The Commission’s Impact Assessment does not provide specific false positive error rates for Thorn’s classifier or the other tools it mentions.

The Parliament’s Impact Assessment notes: “If 0.1% [an optimistic estimate] of all messages would be falsely flagged as CSAM (i.e., a false positive) and this percentage is applied to one billion messages exchanged each day, it results in 1 million false positives per day. It takes one person approximately 10 seconds to classify whether reported content is indeed CSAM or whether it is a false positive. This means that one person could classify about 2500 messages per day. Per 1 billion messages, this would require 400 people on a permanent basis to classify those images. Taking into account training, holidays and weekends, it is more likely that a team of 800 people would be required to classify those images. This workload is deemed not feasible, regardless of whether it is the responsibility of [an EU-wide] Centre or law enforcement.”

So even with a very low false positive rate, identifying the true positives from the false positive would be very resource-intensive. A very high number of people falsely flagged would be affected.

The detection of grooming

The detection of grooming requires the analysis of text through machine learning. Technologies for grooming detection find patterns pointing to possible concrete elements of suspicion. They indicate the estimated probability that a conversation is grooming. Flagged conversations are then subject to human review.

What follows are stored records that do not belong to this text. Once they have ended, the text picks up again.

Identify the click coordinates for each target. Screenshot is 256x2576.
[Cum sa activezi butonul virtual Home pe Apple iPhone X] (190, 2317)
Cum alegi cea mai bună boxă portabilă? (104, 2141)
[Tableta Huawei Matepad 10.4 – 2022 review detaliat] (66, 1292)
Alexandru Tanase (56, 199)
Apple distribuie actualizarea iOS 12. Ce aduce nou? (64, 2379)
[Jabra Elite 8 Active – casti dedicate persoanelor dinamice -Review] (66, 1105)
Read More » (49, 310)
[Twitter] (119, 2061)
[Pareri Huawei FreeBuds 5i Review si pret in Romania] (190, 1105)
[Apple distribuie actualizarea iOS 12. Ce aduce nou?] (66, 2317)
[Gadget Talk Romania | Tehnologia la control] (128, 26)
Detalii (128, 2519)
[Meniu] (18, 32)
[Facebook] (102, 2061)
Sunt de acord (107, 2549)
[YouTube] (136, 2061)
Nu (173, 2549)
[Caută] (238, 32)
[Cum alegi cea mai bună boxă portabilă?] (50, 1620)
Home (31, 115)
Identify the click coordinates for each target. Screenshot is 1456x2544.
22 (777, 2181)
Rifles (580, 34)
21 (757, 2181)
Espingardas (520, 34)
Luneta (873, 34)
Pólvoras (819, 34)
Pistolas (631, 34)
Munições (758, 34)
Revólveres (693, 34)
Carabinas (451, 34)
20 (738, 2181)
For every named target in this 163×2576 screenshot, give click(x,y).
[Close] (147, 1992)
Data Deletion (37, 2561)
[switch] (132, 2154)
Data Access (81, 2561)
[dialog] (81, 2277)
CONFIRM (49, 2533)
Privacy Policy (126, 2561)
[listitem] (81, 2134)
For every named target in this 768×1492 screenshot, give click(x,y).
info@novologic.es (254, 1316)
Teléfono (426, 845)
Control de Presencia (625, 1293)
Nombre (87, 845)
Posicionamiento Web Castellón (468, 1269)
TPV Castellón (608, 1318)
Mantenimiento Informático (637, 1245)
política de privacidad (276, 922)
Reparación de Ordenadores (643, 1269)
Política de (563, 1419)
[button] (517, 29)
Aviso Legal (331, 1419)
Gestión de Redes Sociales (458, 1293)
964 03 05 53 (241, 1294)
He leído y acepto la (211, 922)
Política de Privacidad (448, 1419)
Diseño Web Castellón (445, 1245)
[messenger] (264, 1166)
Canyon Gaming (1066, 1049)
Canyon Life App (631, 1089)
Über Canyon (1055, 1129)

Regarding the accuracy of these technologies, the EU Commission states that Microsoft has reported that its tool developed under Project Artemis has an accuracy of 88%. However, Microsoft itself “recommends against reliance on this figure when discussing EU policy”, adding that it relates to “a single English-language technique trained on a small data set of known instances of [grooming]”. Moreover, there is no independent review of this accuracy level. Some technology experts have said that with text alone, “it can be difficult to get error rates significantly below 5 - 10%, depending on the nature of the material being searched for”. For 1 billion messages exchanged daily, this would mean between 50 - 100 million false positives every day. In this context, human review is completely unfeasible.